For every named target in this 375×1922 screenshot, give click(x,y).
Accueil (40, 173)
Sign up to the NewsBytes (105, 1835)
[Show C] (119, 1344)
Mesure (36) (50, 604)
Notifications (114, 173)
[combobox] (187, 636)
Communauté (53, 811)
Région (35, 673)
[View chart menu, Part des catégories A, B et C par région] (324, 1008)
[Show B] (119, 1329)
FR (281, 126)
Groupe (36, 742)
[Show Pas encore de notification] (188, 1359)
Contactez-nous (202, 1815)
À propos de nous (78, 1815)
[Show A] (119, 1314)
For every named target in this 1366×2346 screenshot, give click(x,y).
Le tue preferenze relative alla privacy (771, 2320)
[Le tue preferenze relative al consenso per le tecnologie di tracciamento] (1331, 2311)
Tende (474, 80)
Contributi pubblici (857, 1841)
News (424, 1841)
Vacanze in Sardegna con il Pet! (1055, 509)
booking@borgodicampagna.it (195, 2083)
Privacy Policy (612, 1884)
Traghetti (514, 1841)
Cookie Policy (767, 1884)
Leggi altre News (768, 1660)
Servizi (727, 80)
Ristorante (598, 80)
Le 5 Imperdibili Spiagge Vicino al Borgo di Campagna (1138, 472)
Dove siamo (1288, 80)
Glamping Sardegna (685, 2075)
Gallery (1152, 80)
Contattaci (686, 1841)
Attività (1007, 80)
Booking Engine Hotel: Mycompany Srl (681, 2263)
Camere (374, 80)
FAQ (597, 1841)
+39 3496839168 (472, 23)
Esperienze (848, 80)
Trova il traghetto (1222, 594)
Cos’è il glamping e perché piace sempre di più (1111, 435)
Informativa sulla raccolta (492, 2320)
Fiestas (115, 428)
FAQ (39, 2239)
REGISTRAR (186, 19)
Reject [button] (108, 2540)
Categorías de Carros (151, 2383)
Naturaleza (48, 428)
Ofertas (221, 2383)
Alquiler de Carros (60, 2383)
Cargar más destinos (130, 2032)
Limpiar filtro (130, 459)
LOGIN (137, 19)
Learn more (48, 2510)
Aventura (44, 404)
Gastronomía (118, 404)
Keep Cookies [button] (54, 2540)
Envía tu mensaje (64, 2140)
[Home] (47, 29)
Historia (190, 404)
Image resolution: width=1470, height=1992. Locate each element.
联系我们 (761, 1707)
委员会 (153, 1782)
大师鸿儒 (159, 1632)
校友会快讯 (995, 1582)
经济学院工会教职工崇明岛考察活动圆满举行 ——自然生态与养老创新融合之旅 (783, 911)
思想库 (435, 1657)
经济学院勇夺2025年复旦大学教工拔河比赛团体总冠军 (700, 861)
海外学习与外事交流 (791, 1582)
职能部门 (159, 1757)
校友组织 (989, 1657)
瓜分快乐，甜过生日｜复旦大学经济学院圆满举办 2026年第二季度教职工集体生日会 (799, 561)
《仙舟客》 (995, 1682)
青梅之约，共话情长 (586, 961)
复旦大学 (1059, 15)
● ● ● ● ● ● ●
- [WHAT YOU NEED TO DO]:
The answer must consist of every line from the entries that holds the string "named".

- [RESULT FOR THIS TASK]:
For every named target in this 375×1922 screenshot, give click(x,y).
For every named target in this 1366×2346 screenshot, give click(x,y).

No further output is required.